Kymberly Martin

Auslan: Doing it for SIX!

SIX the musical is on at the Sydney Opera House and on February 16 with Auslan interpreted performances.


SIX is a bold and modern retelling of the story of the six wives of Henry VIII in the form of a pop music concert. It is a celebration of female empowerment that is serving as the ultimate night out for all ages. And having Auslan interpretation at the show is another way to make theatre an accessible and inclusive place.

Opera House accessibility director Janelle Ryan told F2L: “It’s about removing barriers to make theatre for everyone.” She said the Opera House tries to do audio descriptions and Auslan interpretation as often as they can and how Covid has impacted everything, including the ability to interpret. It was necessary to construct a separate stage adjacent to the main stage to ensure safety and social distancing between the actors and interpreters.

Alex Jones from the deaf community who works in disability policy and advocacy also gave F2L his opinion. “I feel inclusive whenever a performance is advertised as an accessible event. It also makes me feel like I am a full member of Australian society, especially when it is not an afterthought, but part of a universal design approach when programs are accessible for all.” 


He said a show being advertised as accessible definitely makes him more likely to purchase tickets “When performances are advertised it will generate interest within the deaf community to buy tickets, but this did not mean every deaf person will go to every performance that has Auslan interpretation. Personal taste, genre and interest still affect which performance an individual goes too, but it is about offering different selections and styles for the deaf community.”

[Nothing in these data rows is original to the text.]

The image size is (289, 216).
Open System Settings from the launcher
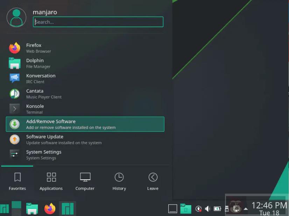pyautogui.click(x=44, y=154)
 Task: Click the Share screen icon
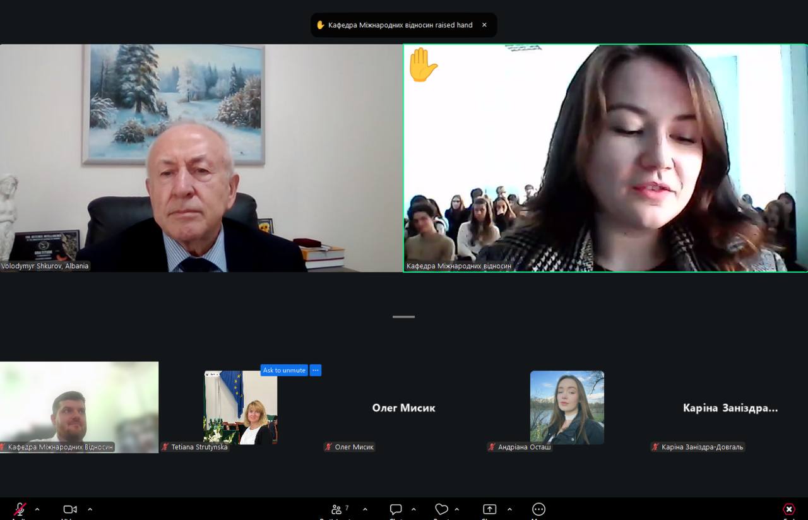tap(489, 509)
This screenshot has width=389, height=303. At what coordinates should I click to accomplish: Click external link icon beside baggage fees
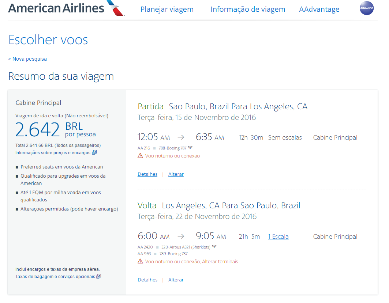click(x=98, y=276)

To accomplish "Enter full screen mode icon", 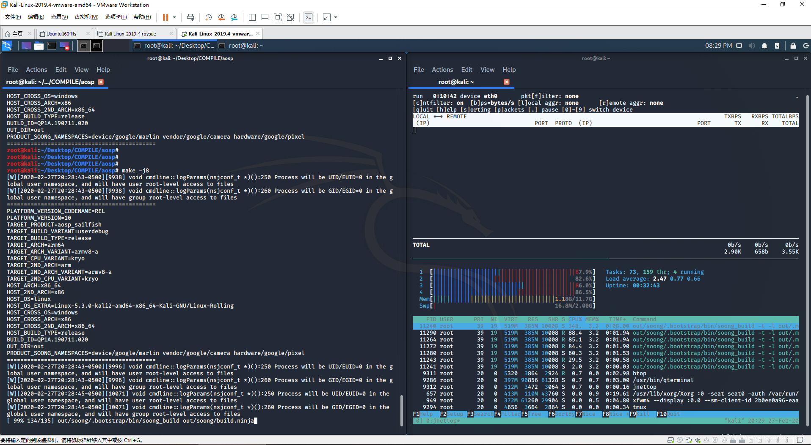I will (278, 17).
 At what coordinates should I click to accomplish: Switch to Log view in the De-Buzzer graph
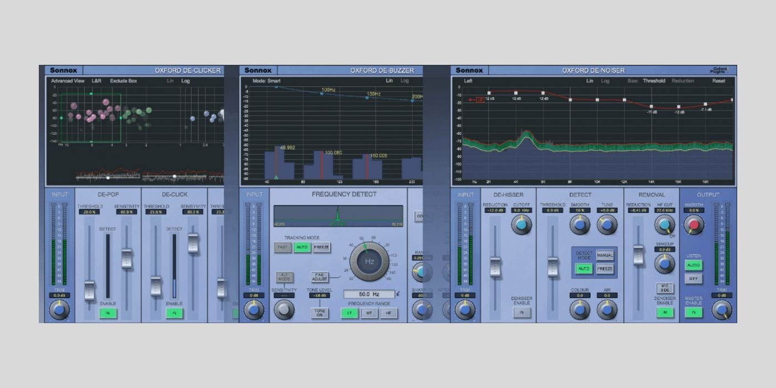coord(404,80)
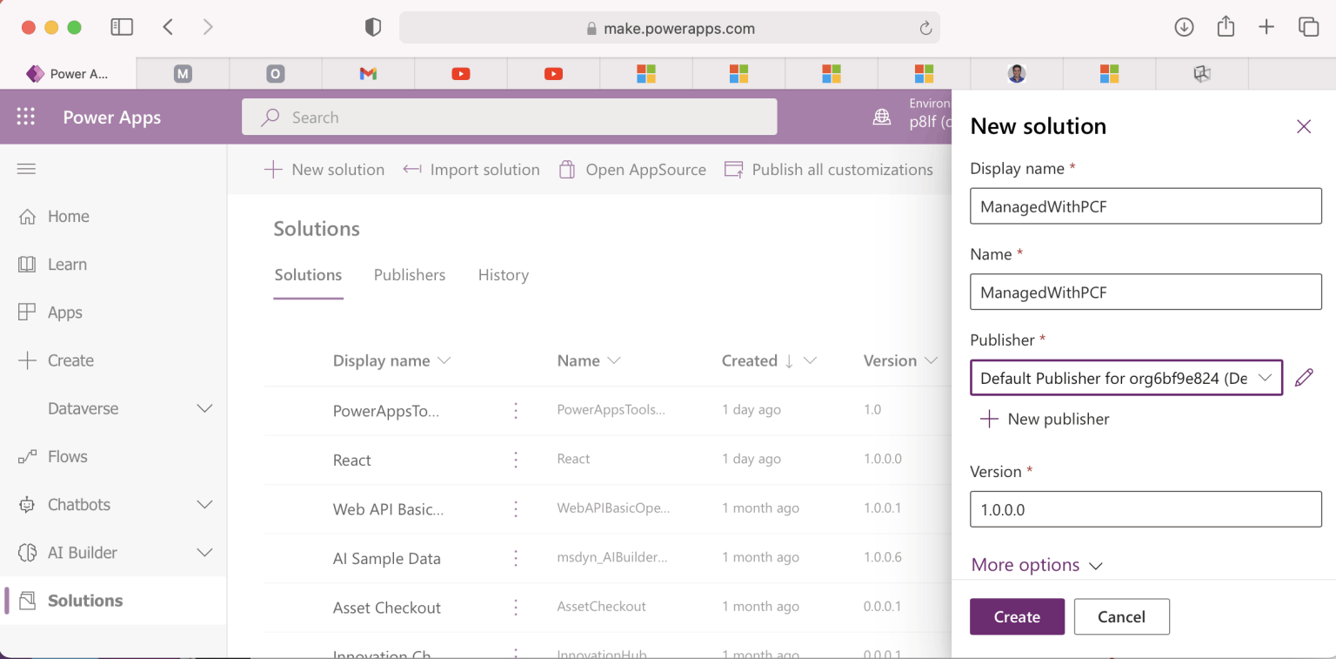The width and height of the screenshot is (1336, 659).
Task: Open more actions for React solution
Action: tap(516, 460)
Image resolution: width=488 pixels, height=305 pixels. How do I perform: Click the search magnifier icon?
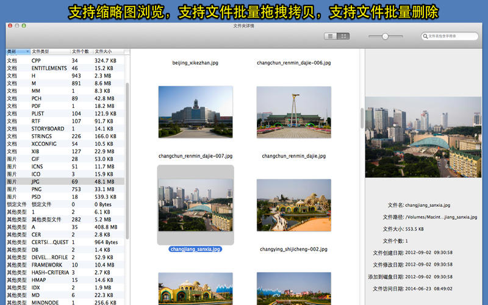(x=425, y=37)

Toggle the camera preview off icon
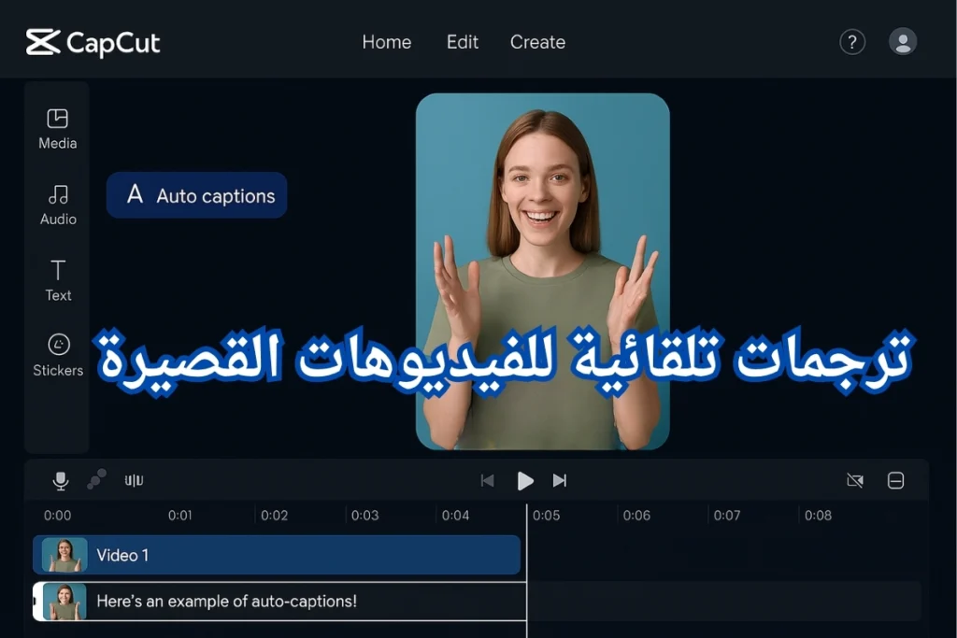[x=855, y=480]
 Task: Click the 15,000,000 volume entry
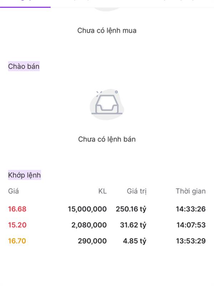coord(87,209)
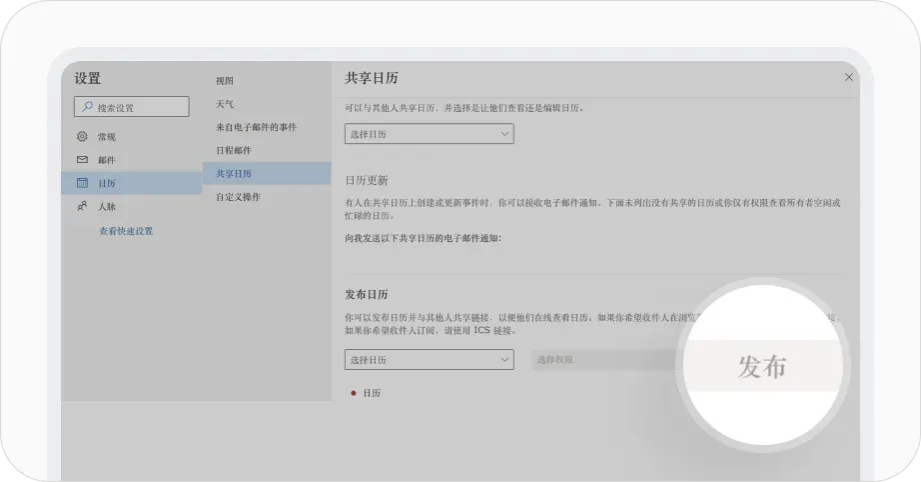
Task: Select the 视图 menu item
Action: [225, 80]
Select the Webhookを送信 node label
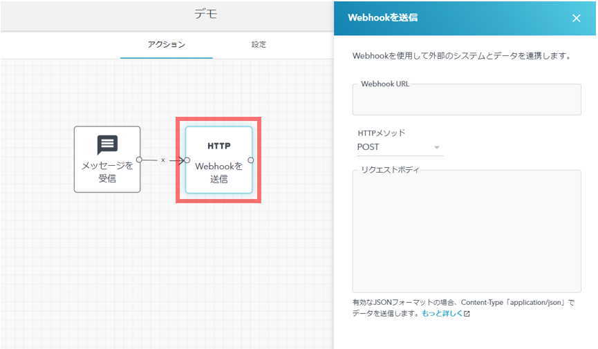 [x=218, y=173]
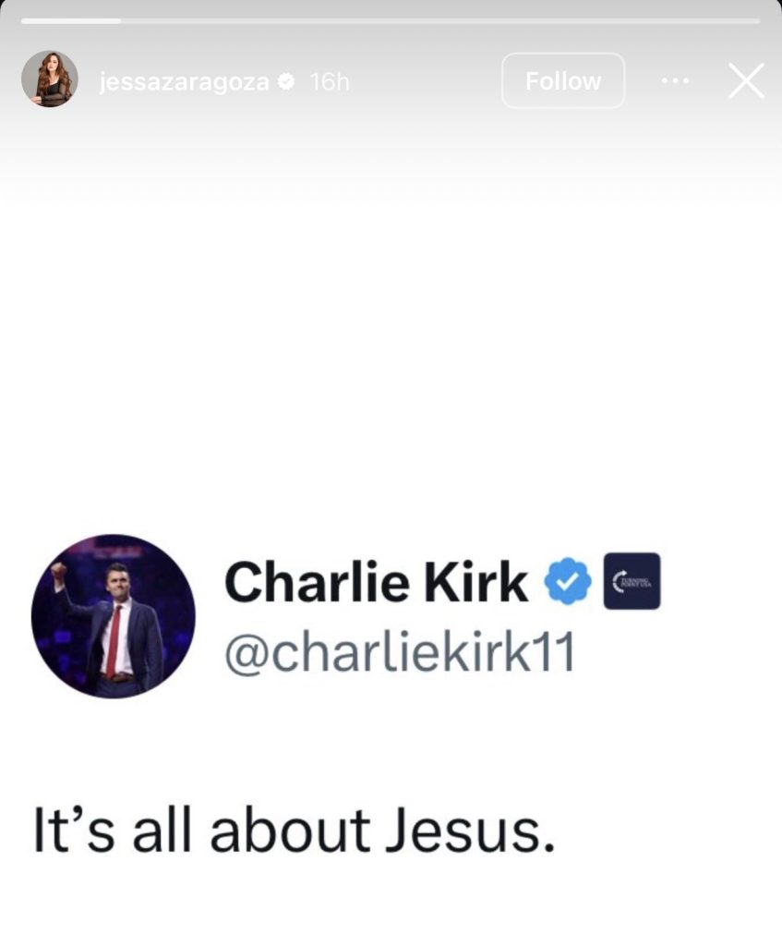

According to Jones the number or venues providing Atlas interpreters is rising.  He is excited about the show and will be attending with his family. “Having Auslan interpreters allows me to appreciate the intonation of the performers, sound effects and the melodic nature of the songs and to access my native sign language. Auslan interpreters also bridge the hearing cultural references to deaf culture in their translations.” He said he would not buy tickets for any show that includes spoken text that doesn’t have an interpreter.